How important is the Bonner Bridge? For residents, said local resident Beth Midgett, who helped lead a local effort to overcome opposition to the project, the bridge is a lifeline. Said Midgett to local station WTKR News Channel 3, "Our power runs under it. Our data cables run under it. Without it, we are literally a third-world country." (See: "Construction on new Bonner Bridge gets underway," by Erica Greenway and Todd Carillo).

The North Carolina Department of Transportation (NCDOT) has posted a web page for the Bonner Bridge project here (see: "Bonner Bridge Replacement Project"). "The N.C. Department of Transportation awarded a design-build contract in July 2011 to PCL Civil Constructors Inc., with HDR Engineering Inc. of the Carolinas as the lead design firm," says the NCDOT "fact sheet." "Stainless reinforcing steel and high-durability concrete will be used to protect against corrosion from the harsh salt air and water. The high-performance concrete is the primary reason for the bridge’s increased life span. The concrete that will cover the reinforcing steel will be thicker and made of more dense and less permeable concrete than what is on the existing bridge."

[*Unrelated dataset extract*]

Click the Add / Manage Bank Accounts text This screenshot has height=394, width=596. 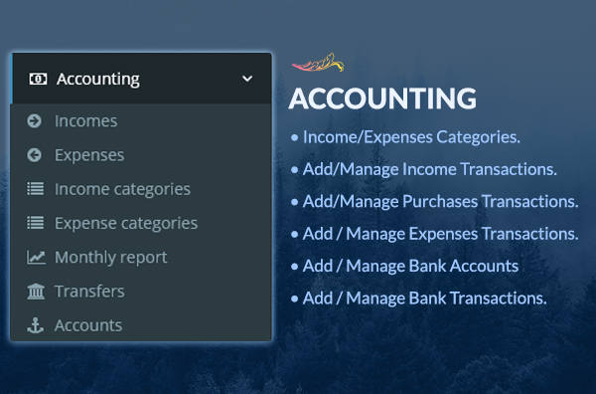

"The high-rise portion of the bridge will be 3,500 feet long with seven navigational spans, averaging about 300 feet in width each, which will provide more options for navigation under the bridge," said NCDOT. "Comparatively, the arched high rise of the existing bridge provides for only one navigational span with an opening of 130 feet."

North Carolina Highway 12 (NC 12), the road that crosses the old Bonner Bridge and will eventually cross the new one, is a continual source of drama on the Outer Banks, subject to flooding and erosion in almost any significant storm. For updates and news, check the NCDOT's NC 12 web page (see: "N.C. Highway 12").